In Now, Voyager (1942), he played a wealthy widower engaged to Bette Davis's character. That was made by Warners who used Loder in Gentleman Jim (1942) as Errol Flynn's love rival. Warners gave him a then-rare lead in a B, The Gorilla Man (1943), The Mysterious Doctor (1943), Murder on the Waterfront (1943), and Adventure in Iraq (1943).

He was back with Davis in Old Acquaintance (1943) and supported Humphrey Bogart in Passage to Marseille (1944).

In the early 1940s, Loder was host of Silver Theater, a dramatic anthology on CBS radio. He also starred in the programme's 11 June 1944 episode.

Freelance
Loder freelanced as an actor. He had support roles in The Hairy Ape (1944), and Abroad with Two Yanks (1944), then had a lead part in some B films: The Brighton Strangler (1945), Jealousy (1945), A Game of Death (1945) (a remake of The Most Dangerous Game), and The Wife of Monte Cristo (1946).

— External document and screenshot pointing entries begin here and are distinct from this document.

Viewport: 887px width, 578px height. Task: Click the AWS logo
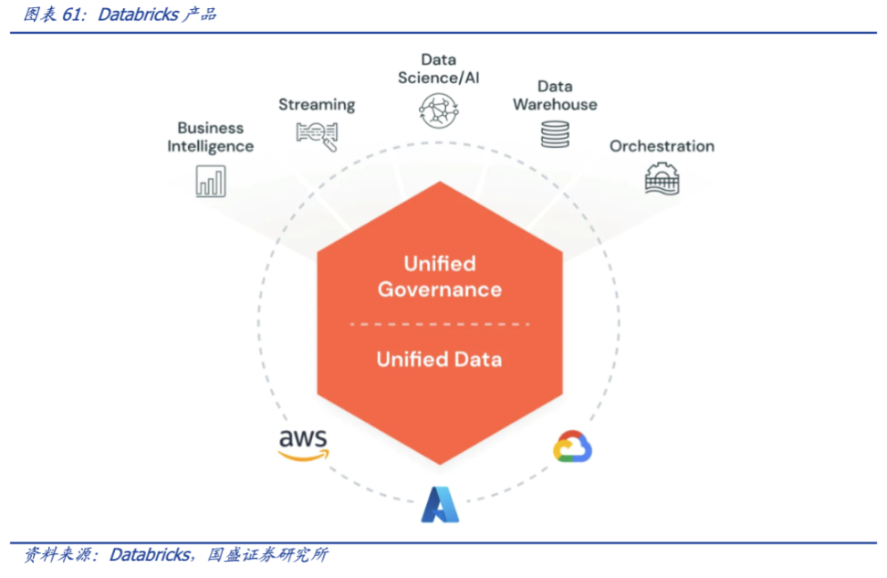pos(303,444)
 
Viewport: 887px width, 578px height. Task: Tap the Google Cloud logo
pos(572,447)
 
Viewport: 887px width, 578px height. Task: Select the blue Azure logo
pos(440,505)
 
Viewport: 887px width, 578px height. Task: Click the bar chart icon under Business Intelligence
pos(210,182)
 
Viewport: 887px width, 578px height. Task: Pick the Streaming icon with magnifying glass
pos(317,135)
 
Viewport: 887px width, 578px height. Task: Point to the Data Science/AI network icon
pos(439,110)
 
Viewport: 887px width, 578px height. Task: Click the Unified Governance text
pos(440,277)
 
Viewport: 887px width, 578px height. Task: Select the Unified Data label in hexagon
pos(439,359)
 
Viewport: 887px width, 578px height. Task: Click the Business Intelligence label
pos(210,137)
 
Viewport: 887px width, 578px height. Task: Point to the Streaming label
pos(317,104)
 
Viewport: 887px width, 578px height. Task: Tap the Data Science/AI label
pos(439,68)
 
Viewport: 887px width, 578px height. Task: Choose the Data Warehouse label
pos(555,95)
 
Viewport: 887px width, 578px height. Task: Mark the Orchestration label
pos(662,146)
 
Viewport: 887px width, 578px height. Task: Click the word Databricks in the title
pos(137,15)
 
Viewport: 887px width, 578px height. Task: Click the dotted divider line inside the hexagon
pos(439,323)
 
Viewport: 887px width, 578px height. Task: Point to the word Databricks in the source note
pos(150,554)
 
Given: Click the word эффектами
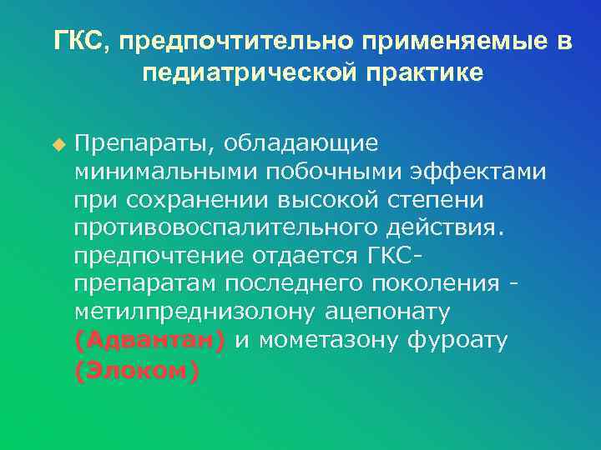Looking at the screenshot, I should click(x=477, y=172).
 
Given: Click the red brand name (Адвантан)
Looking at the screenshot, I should click(x=149, y=341).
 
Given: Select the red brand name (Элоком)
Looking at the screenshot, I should click(x=137, y=372).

He supported in an A film, One More Tomorrow (1946) and appeared opposite then-wife Hedy Lamarr in Dishonored Lady (1947). Loder then appeared in a minor Broadway hit in For Love or Money (1947–48). Around this time he began to focus increasingly on business as opposed to acting.

Later career
Loder's later film appearances included British films The Story of Esther Costello (1957), Small Hotel (1957), and Gideon's Day (1958). His last film was The Firechasers (1971).

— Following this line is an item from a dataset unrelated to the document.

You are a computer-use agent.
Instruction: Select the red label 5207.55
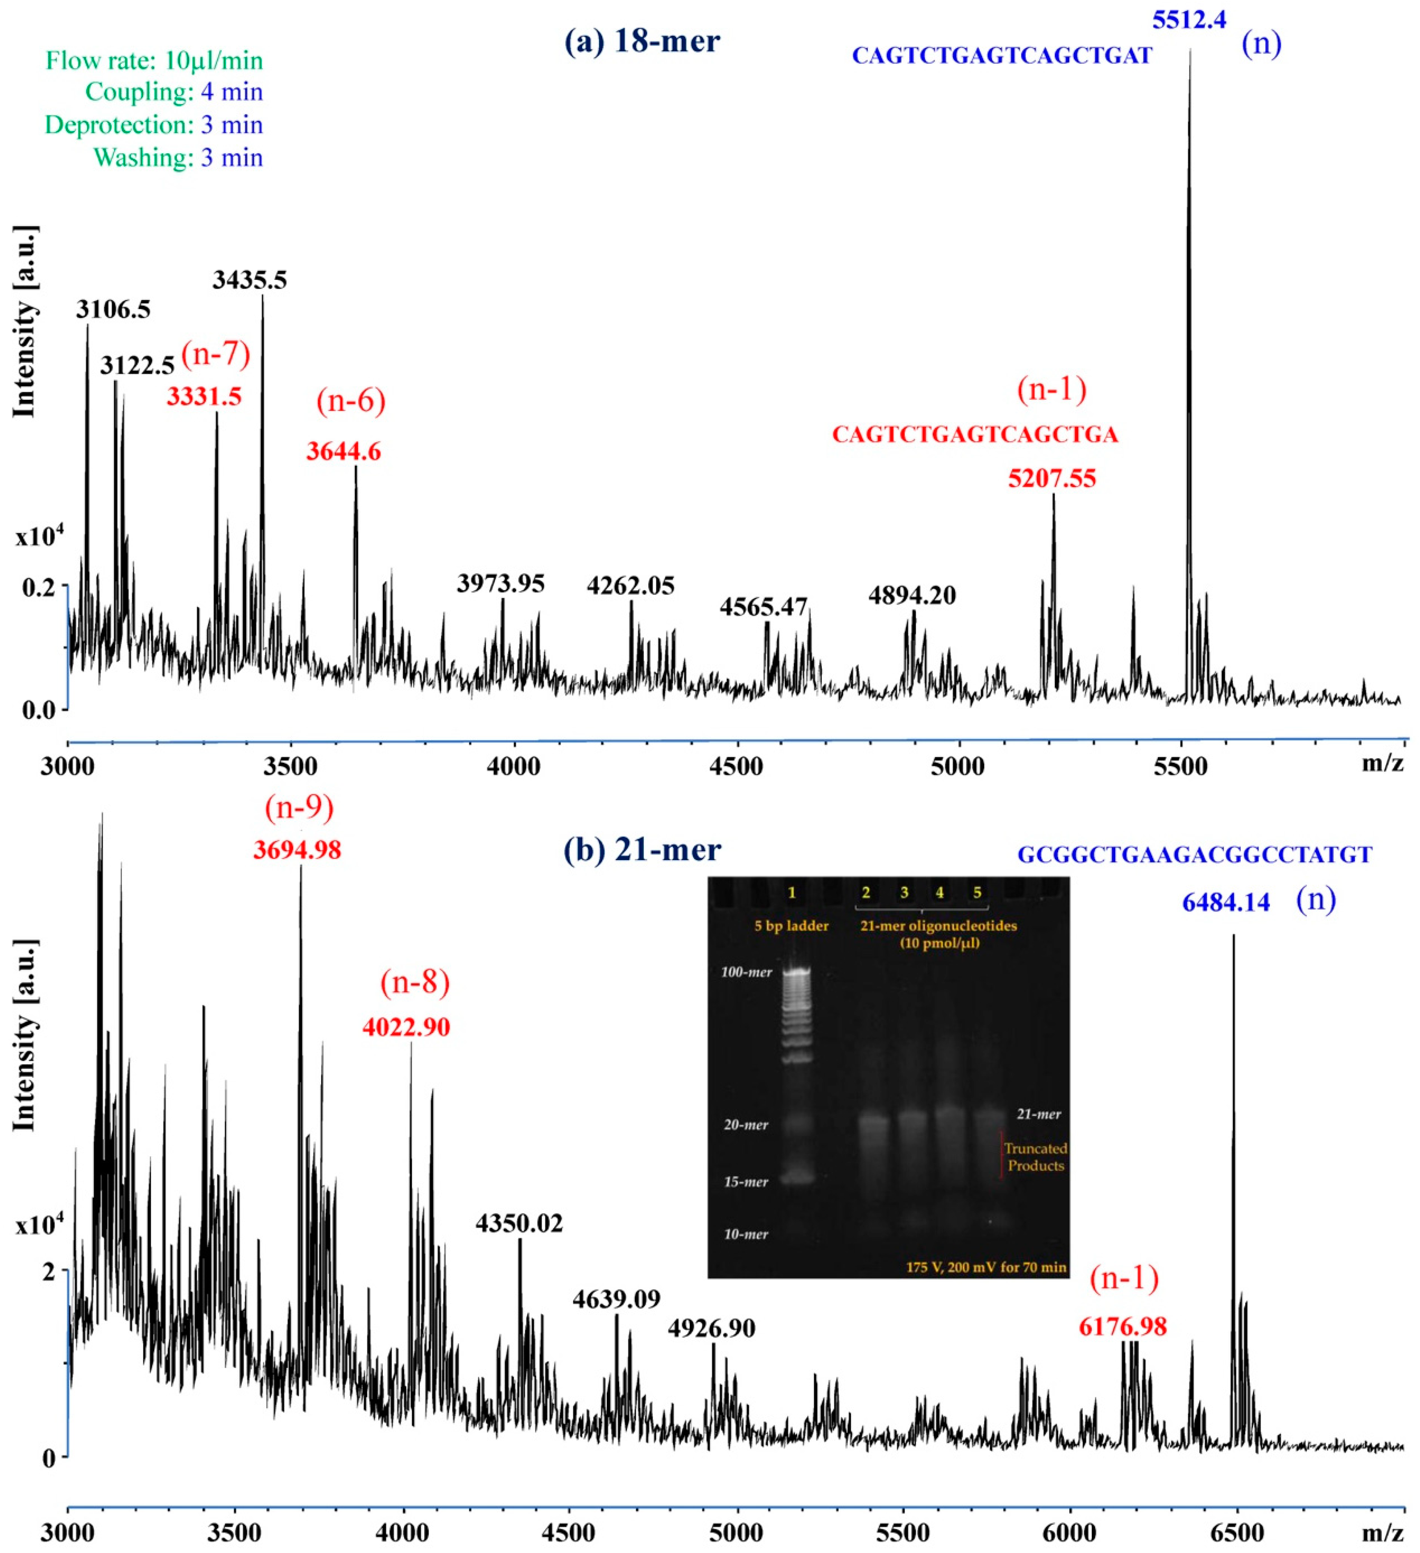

Personal life, marriages and children
He was unmarried when he fathered his first son. The boy followed his father to Eton and served in the Grenadier Guards. He later became a theatrical and literary agent, and was married three times. His last marriage was to British actress Hilary Tindall (1938–1992). She played Ann Hammond in the 1970s BBC TV series The Brothers.

In 1932 Loder was named in the divorce proceedings of Wanda Holden and Charles Baillie-Hamilton, a former MP.

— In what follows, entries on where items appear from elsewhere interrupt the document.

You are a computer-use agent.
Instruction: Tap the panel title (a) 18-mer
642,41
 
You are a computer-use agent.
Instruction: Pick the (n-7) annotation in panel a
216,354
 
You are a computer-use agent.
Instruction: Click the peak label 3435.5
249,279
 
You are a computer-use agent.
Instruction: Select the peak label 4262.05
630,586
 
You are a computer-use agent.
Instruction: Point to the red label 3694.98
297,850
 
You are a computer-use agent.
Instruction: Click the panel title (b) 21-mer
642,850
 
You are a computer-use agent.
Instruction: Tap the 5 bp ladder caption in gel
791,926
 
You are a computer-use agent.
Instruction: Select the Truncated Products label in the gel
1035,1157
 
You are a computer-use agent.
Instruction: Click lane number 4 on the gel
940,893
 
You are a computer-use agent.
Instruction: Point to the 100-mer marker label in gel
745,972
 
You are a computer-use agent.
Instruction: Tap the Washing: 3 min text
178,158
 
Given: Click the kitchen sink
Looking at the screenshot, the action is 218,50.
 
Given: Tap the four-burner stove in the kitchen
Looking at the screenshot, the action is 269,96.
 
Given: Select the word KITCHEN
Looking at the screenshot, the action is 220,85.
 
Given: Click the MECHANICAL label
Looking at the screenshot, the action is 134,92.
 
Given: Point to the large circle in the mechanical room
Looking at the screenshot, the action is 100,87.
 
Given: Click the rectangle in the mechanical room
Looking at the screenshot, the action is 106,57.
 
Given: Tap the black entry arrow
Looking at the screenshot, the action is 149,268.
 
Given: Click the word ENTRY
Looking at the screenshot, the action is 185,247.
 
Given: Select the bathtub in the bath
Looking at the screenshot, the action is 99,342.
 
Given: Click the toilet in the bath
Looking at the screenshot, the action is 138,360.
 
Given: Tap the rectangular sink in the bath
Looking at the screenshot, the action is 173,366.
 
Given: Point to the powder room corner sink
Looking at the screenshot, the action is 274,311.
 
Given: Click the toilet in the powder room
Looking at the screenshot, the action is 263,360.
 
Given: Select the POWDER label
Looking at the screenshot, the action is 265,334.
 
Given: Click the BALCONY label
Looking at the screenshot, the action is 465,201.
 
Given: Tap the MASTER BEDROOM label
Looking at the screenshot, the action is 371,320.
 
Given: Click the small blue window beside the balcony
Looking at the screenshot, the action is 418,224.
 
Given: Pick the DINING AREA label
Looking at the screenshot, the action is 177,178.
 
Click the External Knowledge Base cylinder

Loder was married five times; two of his wives were actresses. 

He first married French star Micheline Cheirel (married 1936–41 – they had one daughter together, who later married Paul Meurisse).
Secondly, he wed Austrian-American actress Hedy Lamarr in the United States (married 1943–47). He and Lamarr had three children together: James Markey Loder (born 1939), when Lamarr was married to Gene Markey; they adopted this boy and she said he was unrelated; Loder adopted him after their marriage; Denise (born 1945) and Anthony Loder (born 1947). Documentation found after Lamarr's death was reported in 2001 to reveal that James was born to Lamarr and Loder before their marriage.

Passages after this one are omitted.